Daisy Jones and the Six, by Taylor Jenkins Reid. When a novelist tries to do something very different in their style of writing, they can succeed or fail dramatically. Daisy Jones is most definitely a hit. There’s nothing unique about the concept – a fictional band trying to make it big – but the whole book is written as if the band members were being interviewed. It takes a bit of time to get into it but it wasn’t long before I wasn’t thinking about that, and instead I was captured by the story. And when it comes to ‘fictional band’ books, this is one of the best. Strong characters, the mood of the seventies’ music scene, I could even see and smell where they were playing. Loved it.

High-Fidelity, by Nick Hornby. I still think this is one of Hornby’s best novels. The ambience of the record shop – vinyl, obviously – the ‘top five’ lists the main character and his colleagues create, the traumas he goes through.

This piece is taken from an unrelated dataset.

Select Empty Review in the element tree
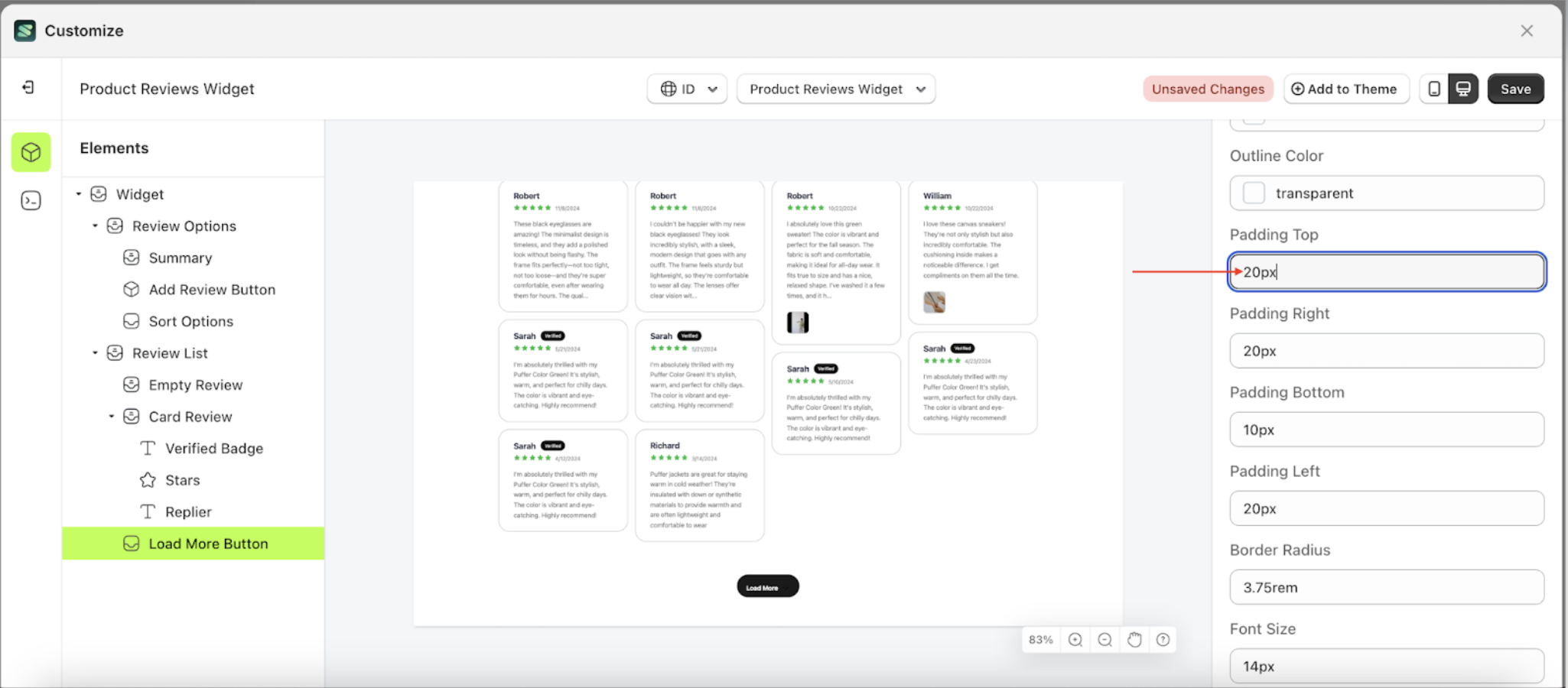Viewport: 1568px width, 688px height. coord(195,385)
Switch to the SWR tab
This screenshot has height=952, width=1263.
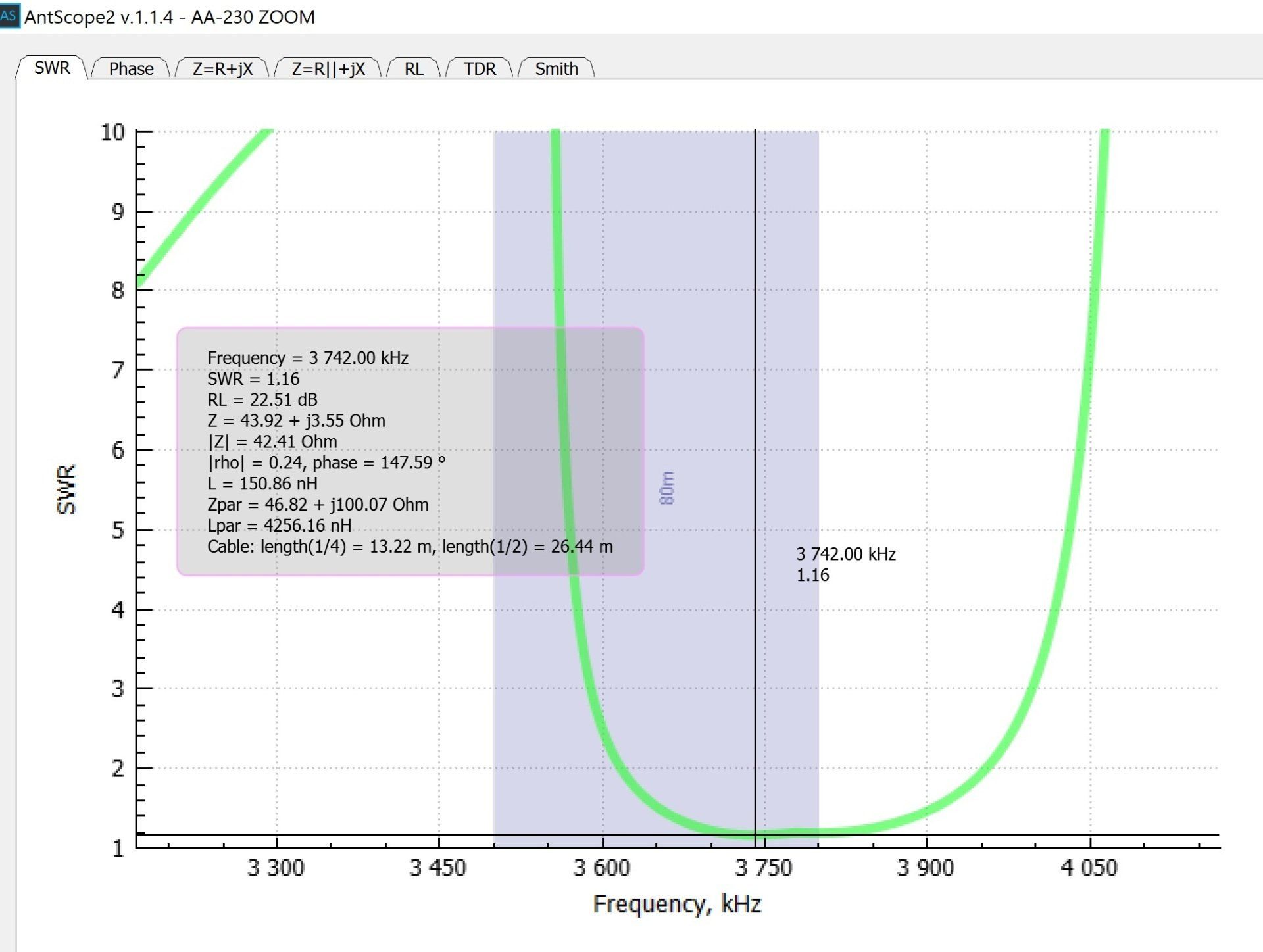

Back in the nineties, I could identify with it on many levels! It’s all about the music which Hornby invites us to remember, while of course, not forgetting, it’s about our relationships – what Nick Hornby writes best. It was written pre-Spotify days but I’m sure it would come with a playlist if it was written now.

The Bear Comes Home, by Rafi Zabor. Twenty-three years ago, I first read The Bear Comes Home and it’s still one of the best novels about music. An existential saxophone-playing bear, jazz, New York, a jailbreak – what’s not to love?! I can just imagine sitting in those smoky, New York joints hearing The Bear play alongside real-life jazz virtuosos. I wish I could have been there to see The Bear play, and I really Rafi Zabor had written more novels.

Station Eleven, by Emily St. John Mandel. I know this book is in a lot of people’s ‘top x lists’, but for good reason. It’s such a great novel. Yes, it’s set in a post-pandemic world, but as the author herself has said, she doesn’t consider it science-fiction. It may be less of a music-oriented novel than the others in this post – the musical influence is because the main character, Kirsten (with her old, graphic novels called Dr Eleven) is part of a nomadic group of actors and musicians who tour the Great Lakes region, performing Shakespeare plays and classical music – but that doesn’t mean the music isn’t important. It is many of their interactions and encounters which I remember and think about.

The Commitments, by Roddy Doyle. Written in Doyle’s inimitable style of primarily dialogue, the story tells of two friends trying to form a band and recruit a manager, Jimmy Rabbitte; they subsequently lose band members and move onto being told to play ‘Dublin Soul’. It’s hard to read now without envisaging the film and hearing the soundtrack in your mind, but at the time, the book seemed groundbreaking for me. What Doyle does best is recognise that although it’s about music, it’s really about the tensions and drama between all the characters, their jealousy, their backgrounds. Hard to believe it’s thirty-five years since it was published!